Evidence seems to indicate that DNA first appeared pretty early on in earth's history. But it still took something like 600 million years, or maybe closer to a billion. Even if it were completely random (rather than a rule-driven process with random "seeds"), a lot of amazing things could happen totally by chance in 600 million years. And a lot of amazing things have happened in the 4 billion years since, some random, some not.
Humans have never witnessed a large asteroid impact on earth. As far as our actual experience (even on an evolutionary time scale) is concerned, it has never happened. But given enough time, tens or hundreds of millions of years, it pretty much must happen again, and it has happened several times before. So we can consider things impossible when, in the long run, they are inevitable, or at least probable.

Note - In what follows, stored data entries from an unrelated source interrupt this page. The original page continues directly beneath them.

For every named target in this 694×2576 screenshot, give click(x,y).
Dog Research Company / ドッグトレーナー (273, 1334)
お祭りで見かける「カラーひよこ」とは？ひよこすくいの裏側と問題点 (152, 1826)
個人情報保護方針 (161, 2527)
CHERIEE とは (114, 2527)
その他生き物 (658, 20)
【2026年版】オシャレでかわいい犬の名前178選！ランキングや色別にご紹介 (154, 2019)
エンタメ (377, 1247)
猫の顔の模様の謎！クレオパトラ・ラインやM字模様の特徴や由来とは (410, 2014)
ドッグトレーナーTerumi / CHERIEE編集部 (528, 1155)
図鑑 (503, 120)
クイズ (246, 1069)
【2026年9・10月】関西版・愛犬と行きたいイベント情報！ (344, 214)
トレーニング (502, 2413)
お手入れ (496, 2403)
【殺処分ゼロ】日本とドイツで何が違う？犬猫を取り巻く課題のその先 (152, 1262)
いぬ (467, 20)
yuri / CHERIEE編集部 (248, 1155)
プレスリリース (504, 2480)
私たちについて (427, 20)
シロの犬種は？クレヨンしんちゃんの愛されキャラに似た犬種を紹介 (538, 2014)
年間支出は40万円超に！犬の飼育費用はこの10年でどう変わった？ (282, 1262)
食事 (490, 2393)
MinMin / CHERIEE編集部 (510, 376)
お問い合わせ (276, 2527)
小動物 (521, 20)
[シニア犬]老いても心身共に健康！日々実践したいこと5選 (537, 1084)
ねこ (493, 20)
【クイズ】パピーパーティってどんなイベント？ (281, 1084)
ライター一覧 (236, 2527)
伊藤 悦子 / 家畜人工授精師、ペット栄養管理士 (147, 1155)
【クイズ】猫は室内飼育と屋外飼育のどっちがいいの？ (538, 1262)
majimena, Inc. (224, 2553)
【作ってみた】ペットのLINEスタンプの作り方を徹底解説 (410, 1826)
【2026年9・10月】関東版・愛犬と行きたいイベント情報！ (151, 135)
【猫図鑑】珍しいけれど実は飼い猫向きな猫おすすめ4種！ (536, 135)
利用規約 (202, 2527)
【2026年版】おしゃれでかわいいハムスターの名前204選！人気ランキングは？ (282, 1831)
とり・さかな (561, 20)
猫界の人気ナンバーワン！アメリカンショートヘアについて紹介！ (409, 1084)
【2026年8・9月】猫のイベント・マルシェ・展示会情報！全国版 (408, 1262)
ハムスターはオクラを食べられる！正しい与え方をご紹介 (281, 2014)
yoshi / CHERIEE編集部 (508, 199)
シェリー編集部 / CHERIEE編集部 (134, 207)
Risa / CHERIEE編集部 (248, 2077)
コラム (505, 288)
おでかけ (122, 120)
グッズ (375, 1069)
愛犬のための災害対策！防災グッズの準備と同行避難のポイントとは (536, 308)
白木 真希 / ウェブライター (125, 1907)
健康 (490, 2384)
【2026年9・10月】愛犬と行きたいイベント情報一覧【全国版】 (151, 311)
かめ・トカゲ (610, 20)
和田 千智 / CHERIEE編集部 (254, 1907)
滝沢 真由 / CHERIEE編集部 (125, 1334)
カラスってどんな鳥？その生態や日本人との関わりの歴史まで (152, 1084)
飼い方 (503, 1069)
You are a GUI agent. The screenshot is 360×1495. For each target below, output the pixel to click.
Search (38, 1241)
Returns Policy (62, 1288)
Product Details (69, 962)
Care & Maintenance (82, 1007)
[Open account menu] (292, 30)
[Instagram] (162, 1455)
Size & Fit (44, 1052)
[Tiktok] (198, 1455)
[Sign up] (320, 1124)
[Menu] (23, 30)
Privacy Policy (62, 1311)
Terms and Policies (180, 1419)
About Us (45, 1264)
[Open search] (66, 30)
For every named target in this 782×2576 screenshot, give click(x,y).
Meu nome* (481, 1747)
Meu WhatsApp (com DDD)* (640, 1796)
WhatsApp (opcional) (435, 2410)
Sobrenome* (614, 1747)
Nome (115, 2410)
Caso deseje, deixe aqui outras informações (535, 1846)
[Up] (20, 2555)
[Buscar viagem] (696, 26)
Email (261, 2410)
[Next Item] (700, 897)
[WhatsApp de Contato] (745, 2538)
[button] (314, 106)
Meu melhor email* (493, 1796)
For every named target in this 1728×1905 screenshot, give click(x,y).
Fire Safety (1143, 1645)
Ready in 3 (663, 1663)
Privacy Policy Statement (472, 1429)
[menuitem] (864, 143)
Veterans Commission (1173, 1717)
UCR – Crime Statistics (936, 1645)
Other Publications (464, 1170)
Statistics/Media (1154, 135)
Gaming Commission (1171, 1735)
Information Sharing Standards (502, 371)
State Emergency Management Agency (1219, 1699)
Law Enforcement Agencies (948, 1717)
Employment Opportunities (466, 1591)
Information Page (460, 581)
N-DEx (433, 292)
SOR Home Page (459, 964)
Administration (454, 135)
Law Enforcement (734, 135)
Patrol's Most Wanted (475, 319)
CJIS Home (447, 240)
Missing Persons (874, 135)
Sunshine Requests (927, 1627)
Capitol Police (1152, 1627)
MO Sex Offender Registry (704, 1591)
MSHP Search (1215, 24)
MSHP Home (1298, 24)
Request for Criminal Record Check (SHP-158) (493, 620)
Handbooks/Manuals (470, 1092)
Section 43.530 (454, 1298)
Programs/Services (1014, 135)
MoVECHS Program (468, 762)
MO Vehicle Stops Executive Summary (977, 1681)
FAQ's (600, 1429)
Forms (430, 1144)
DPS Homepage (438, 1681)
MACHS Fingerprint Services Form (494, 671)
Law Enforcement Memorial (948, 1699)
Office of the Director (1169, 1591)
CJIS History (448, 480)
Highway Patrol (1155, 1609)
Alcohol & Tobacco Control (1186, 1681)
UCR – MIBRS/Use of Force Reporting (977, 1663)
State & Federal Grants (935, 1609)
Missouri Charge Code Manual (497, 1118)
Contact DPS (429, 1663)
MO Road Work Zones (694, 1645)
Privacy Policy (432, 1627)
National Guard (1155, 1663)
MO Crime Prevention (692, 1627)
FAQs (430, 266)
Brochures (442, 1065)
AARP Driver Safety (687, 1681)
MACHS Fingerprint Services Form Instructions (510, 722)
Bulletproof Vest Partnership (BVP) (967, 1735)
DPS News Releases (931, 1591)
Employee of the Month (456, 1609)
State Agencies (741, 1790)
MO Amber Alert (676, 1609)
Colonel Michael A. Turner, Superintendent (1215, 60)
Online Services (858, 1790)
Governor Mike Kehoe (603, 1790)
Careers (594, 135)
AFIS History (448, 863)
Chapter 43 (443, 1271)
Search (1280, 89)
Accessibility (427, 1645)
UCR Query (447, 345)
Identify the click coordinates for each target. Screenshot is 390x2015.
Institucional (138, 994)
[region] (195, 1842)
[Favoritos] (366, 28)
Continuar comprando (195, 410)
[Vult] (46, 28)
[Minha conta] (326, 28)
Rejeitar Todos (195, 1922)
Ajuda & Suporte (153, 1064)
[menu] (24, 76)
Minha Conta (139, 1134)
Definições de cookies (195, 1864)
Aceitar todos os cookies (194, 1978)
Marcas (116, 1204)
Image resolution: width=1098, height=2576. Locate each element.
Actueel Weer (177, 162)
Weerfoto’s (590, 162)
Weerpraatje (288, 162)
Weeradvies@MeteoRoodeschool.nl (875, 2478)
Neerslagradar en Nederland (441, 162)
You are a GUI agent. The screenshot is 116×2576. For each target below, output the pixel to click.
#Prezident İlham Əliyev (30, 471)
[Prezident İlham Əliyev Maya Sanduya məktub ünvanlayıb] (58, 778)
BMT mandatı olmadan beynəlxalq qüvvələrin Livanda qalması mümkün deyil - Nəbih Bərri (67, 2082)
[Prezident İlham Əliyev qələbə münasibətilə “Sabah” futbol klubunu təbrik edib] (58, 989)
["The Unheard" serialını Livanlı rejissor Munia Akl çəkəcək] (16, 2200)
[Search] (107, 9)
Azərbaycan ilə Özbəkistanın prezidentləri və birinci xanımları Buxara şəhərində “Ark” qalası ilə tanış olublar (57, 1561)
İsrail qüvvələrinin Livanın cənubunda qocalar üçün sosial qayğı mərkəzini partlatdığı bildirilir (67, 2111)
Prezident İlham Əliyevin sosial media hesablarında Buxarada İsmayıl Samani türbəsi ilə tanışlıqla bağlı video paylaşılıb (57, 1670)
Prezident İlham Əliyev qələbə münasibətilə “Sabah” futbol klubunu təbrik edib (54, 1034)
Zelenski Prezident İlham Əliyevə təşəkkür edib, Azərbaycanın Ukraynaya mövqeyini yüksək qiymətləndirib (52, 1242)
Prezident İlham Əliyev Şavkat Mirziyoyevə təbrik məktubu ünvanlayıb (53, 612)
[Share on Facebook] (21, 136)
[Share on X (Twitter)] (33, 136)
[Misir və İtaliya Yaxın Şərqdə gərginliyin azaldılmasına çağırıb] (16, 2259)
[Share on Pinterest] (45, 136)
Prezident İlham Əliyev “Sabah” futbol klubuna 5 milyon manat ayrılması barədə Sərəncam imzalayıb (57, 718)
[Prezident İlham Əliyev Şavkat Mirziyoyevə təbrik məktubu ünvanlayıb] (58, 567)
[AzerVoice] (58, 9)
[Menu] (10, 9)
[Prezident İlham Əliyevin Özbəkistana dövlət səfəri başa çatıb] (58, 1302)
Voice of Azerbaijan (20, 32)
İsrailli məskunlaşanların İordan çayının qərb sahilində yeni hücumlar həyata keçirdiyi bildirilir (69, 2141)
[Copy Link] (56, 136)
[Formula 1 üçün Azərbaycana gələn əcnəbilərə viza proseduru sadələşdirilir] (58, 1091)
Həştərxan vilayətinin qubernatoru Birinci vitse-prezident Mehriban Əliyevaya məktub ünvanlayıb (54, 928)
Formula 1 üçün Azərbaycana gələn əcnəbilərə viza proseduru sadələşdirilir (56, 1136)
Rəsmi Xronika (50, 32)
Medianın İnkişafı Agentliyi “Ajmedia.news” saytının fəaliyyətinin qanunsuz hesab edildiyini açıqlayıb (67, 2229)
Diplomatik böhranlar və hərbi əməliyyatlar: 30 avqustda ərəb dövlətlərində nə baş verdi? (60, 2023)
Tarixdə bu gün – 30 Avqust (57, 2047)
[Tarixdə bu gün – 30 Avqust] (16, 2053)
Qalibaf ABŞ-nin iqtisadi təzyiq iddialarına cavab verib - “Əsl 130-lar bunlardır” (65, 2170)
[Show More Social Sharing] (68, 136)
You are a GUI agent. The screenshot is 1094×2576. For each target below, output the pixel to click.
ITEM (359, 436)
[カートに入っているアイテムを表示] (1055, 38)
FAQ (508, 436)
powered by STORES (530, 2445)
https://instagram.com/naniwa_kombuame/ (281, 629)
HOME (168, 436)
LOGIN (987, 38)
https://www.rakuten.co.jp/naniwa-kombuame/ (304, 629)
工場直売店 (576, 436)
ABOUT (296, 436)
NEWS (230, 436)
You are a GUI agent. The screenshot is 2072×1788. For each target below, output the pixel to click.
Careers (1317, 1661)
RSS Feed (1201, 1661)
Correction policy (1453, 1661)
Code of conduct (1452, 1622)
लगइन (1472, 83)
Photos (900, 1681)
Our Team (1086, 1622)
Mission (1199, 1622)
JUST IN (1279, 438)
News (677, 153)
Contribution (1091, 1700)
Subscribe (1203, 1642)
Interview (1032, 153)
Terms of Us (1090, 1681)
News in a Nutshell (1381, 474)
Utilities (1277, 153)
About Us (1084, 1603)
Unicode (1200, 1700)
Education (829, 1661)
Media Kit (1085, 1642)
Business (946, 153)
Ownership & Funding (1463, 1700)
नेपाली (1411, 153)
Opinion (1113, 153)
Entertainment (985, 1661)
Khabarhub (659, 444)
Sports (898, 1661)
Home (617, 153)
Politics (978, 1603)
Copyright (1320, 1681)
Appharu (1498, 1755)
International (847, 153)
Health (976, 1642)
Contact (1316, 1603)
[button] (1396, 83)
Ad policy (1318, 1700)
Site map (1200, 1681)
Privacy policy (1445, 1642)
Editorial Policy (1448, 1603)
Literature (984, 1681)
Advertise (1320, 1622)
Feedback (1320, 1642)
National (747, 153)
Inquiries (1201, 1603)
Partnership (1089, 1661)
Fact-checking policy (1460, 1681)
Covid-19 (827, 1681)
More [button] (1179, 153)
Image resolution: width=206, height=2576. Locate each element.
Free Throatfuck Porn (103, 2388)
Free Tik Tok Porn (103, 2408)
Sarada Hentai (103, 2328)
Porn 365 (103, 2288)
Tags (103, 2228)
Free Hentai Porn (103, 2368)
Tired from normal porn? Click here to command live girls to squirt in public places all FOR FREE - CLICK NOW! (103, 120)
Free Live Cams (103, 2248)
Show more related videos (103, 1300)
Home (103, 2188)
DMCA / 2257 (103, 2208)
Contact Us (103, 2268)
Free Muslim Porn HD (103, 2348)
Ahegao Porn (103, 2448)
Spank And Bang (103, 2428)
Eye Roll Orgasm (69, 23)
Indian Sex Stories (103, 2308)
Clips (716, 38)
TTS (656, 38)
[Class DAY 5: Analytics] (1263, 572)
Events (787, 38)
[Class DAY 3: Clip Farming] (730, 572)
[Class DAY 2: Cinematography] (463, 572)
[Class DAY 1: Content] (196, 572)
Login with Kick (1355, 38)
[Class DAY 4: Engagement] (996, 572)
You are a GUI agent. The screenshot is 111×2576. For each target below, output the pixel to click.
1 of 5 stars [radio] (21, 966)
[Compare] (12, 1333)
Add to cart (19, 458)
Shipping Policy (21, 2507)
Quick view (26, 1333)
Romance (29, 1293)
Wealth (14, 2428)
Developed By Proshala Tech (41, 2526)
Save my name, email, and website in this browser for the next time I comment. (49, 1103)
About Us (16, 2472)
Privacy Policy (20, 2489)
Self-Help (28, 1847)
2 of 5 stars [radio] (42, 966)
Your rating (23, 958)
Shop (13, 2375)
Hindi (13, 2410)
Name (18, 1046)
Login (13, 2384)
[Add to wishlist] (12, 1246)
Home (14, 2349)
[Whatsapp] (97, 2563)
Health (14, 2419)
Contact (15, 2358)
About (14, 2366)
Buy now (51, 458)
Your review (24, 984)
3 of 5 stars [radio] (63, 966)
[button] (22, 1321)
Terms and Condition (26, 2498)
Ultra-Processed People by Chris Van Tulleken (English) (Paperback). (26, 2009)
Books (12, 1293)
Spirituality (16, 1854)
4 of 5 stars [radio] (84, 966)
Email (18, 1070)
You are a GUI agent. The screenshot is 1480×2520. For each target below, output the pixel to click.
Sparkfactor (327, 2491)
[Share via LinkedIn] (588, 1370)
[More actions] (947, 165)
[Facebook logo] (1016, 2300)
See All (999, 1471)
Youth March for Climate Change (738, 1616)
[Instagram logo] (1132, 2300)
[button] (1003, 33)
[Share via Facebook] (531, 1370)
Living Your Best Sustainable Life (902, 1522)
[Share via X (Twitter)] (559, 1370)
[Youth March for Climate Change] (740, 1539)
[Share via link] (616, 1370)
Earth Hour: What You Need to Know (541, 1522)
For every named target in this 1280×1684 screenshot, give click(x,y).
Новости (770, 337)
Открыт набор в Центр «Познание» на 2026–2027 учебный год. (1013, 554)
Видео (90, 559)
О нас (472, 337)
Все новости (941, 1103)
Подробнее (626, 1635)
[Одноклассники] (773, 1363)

Would DNA, or something like it, inevitably have arisen on earth, given enough time? We don't know, and can't know yet. That's why looking for unrelated life elsewhere is important: even if it's non-intelligent life, finding something that arose separately from life on earth would tell us that life-driving processes are at least reasonably likely in this universe.
Or maybe it really is nearly (but not quite) impossible, and it only happened here, once in all these billions of years there have been stars and planets. I hope not, but it could be.
Now, if you step back and ask why natural laws are structured in such a way that contingent, historical evolution can happen even once (or even why atoms and molecules can form at all in the first place, rather than just creating a universe that's nothing but a soup of plasma), that enters into realms of philosophy that I don't think we may ever be able to answer.
Many will answer that God must have made those rules. But if I think like that, I always have to ask: then what made the God (or gods) that could make those rules, and by what meta-rules? In my mind, it's the same problem, just one step further, so it isn't really an answer at all.
I'm comfortable enough thinking that life and the DNA that lets it propagate "just happened" (perhaps the greatest oversimplification it would ever be possible to make in any circumstance). And with observation and intelligence, we're able to understand very much about how things have happened since, without having to resort to supernatural explanations that, by definition, we cannot analyze because their rules must be inscrutable to us.